I will answer in brief because all the detail about how it works is contained in the aforementioned article. The Elo rating system uses relative rankings (& a scaling 'C' factor) to generate an expected result (which is a number between 0 and 1). This is then compared to the actual result (also between 0 & 1) & the difference is (scaled by a 'K' factor &) then added or subtracted from the players ranking. Therefore, over time, the rankings will represent the relative strengths of the players. The system I was thinking about was to use the relative rankings to estimate the proportion of points that a player would win. For example 0.6 would equate to a 21-14 win (21 out of 35 points equals 0.6). Then, depending upon the proportion of points won by the players, their rankings would be adjusted. For example, if our player won 21-7 (21 out of 28 equals 0.75) their ranking would rise by K * (0.75 -0.60). Similarly, their opponent's ranking would fall by the same amount. Needless to say, past results would need to be recorded, but the overhead of re-calculating rankings can be done easily in a spreadsheet. So, other than recording who played who and the score and then 5 minutes of manual data entry, there's no massive outlay. One point that does need to be cleared is the method of combining the rankings of 2 players to make a single doubles ranking. I was hoping that someone out there had some guidance on that.
This is certainly an interesting idea. If you really want to do an accurate Elo rating system, you probably need the correct badminton points distribution model. I think one of my previous threads should be an interesting read for you. http://www.badmintoncentral.com/for...adminton-Win-Probability-From-Points-to-Games I'll have to think about making such an Elo system, and I am interested in what you come up with.

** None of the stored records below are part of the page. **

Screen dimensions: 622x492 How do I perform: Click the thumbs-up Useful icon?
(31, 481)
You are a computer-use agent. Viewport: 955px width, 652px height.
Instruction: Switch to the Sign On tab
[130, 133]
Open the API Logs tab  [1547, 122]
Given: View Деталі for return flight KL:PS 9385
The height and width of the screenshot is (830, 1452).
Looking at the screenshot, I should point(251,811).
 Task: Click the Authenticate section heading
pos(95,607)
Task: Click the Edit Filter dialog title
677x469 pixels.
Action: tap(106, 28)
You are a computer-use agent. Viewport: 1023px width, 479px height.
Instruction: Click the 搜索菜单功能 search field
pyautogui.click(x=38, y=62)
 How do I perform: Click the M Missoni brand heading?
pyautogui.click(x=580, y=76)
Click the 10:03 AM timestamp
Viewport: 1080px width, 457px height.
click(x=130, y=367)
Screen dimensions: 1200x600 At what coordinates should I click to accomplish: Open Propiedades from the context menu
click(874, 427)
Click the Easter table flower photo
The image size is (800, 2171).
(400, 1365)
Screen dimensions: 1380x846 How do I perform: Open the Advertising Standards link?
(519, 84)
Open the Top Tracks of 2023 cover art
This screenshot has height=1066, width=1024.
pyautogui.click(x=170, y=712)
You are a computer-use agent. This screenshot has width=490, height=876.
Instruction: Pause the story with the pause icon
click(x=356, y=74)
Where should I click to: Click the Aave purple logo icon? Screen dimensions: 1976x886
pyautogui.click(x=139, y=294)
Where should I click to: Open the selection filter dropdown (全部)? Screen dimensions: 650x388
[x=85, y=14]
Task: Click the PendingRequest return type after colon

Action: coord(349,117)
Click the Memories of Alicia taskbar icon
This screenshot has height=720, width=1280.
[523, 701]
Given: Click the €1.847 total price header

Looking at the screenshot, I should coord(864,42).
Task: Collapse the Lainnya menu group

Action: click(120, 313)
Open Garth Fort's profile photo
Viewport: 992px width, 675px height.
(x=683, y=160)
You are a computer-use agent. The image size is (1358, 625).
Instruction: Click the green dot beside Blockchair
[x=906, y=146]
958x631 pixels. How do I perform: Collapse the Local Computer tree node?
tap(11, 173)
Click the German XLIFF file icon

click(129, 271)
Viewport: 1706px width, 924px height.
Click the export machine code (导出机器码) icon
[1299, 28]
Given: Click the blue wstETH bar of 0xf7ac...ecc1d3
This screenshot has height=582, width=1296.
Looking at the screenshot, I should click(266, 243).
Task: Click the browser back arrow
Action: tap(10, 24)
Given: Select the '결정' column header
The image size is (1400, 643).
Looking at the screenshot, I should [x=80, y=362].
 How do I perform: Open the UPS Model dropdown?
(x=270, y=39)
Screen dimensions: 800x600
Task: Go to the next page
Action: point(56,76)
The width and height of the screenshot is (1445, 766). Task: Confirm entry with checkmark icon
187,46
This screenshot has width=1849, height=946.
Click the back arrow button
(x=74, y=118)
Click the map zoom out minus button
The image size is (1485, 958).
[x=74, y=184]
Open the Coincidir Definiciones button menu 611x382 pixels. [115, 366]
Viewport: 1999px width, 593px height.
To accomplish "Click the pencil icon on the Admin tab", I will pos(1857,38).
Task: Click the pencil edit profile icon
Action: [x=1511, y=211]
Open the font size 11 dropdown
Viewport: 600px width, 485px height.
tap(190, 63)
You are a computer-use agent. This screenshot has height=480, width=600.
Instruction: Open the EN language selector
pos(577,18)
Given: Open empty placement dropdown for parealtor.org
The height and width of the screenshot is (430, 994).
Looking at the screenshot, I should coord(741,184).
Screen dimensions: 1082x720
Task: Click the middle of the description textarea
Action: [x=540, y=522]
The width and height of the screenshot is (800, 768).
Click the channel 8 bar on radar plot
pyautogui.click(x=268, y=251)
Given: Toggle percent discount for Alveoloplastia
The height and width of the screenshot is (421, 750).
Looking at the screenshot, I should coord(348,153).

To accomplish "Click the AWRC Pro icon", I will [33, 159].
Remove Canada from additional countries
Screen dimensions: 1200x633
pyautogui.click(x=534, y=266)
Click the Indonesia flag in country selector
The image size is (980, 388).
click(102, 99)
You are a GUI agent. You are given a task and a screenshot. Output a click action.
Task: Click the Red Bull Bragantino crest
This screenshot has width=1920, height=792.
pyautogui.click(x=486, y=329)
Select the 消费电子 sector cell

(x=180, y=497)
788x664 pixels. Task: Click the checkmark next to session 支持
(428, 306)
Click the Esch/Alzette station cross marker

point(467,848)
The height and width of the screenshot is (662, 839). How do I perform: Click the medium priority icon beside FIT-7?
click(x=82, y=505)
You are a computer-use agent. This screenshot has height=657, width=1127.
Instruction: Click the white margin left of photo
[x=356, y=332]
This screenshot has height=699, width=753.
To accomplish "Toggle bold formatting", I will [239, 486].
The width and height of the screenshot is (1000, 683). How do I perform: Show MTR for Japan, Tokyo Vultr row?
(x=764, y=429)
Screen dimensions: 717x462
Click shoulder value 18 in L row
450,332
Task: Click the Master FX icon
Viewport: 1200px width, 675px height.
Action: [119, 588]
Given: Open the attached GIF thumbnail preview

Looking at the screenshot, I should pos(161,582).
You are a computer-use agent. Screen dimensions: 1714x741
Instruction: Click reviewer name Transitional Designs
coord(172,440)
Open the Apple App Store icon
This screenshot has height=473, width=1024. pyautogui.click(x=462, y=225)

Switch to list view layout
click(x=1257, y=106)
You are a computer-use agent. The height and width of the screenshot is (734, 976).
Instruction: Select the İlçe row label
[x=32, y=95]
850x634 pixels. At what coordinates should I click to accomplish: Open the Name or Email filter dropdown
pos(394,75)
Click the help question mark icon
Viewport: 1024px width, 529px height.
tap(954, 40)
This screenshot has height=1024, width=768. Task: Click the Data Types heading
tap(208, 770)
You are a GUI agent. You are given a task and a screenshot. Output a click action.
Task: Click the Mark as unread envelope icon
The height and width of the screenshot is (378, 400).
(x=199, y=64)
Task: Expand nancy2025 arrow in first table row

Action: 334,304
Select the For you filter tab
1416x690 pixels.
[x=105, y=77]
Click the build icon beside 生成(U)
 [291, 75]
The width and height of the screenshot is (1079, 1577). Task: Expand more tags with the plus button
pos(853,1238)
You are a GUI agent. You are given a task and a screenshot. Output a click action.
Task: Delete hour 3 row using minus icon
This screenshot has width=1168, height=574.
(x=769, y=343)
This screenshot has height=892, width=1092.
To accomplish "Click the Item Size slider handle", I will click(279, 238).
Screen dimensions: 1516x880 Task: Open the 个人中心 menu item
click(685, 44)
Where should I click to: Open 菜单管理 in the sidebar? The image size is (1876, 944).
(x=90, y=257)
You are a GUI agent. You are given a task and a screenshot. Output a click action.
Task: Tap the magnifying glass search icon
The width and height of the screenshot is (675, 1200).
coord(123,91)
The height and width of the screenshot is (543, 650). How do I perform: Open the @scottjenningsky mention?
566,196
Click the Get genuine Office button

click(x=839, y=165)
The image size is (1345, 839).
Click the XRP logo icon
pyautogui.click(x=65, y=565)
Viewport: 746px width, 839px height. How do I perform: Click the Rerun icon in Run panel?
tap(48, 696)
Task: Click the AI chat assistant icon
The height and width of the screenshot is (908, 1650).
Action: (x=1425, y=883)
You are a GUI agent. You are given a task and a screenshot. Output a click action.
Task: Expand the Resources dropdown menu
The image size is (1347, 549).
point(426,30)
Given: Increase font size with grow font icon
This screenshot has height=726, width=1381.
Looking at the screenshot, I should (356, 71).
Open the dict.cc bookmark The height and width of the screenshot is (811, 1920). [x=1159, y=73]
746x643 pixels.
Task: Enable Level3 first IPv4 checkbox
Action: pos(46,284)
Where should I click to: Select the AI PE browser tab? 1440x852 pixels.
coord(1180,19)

Reading my last post, I realised that I haven't specifically addressed amleto's question with regard to handicapping. I'll do so here: A benchmark is set (typically half-way between the highest and lowest rankings). The expected result of each participant (x) would then be evaluated against the benchmark: S_x = P * 10 ^ ( (R_x - R_bm) / C), where P is the number of points in a game, C is a scaling parameter described in the last post, R_x is the participant's rating and R_bm is the rating of the benchmark. For example, in a tournament up to 21 points and a scaling factor of 400, a participant who's rating is 50 higher than the benchmark would get S_x = 21 * 10 ^ ( 50/400) = 28.004. In other words, in the time for the benchmark to get to 21 points, our player would get 28 and a small bit. Therefore, a handicap of -7 would bring the player in line with the benchmark. Therefore, the general formula for a handicap is: H_x = P * ( 1 - 10^((R_x - R_bm)/C) )
thats qutie interesting. I think trying to get a handicap for pairs from singles ranking is only good enough for first-order estimate though. Just down to the fact that some people play together much better than others. That is to say that four people of similar abilites do not necessarily make 6 pairs of similar abilities 1-2 1-3 1-4 2-3 2-4 3-4 Maybe this first estimate is 'good enough', otherwise it looks to be necessary to track doubles games as well as singles.
Just some quick thoughts during lunch break. Use the Elo ratings to set the point win probability between two players (this is, of course, a little bit arbitrary): Elo of player A = Elo_A = 1500 Elo of player B = Elo_B = 1000 Probability of player A winning any one point from B = (Elo_A)/(Elo_A + Elo_B) = (1500)/(1500+1000) = 0.6 Then we can use the point distribution to determine the expected game scores to see if the players performed above or below expectations. Thinking about it, the Elo system probably doesn't really work with single elimination tournaments. Since players knocked out early will not have another chance to play. For the doubles ratings, it's probably best to use a separate rating for doubles play. Although using the average of the pair is probably good as an initial rating. I'm in a bit of a hurry, so sorry for the bits of rambling.
I generally dislike these handicap systems in sports with so many variables. Oftentimes, 3 players, A B C. A>B>C, but C>A... because of different play styles. If in the past, C loses to B, and B loses to A. C supposedly has a large handicap if C plays A. However, everyone knows that C can beat A even without a handicap. In which case, the handicap is not evening the odds, but actually stacking the odds against the weaker player. If you wanna nerd out using handicaps, go bowling or play some golf.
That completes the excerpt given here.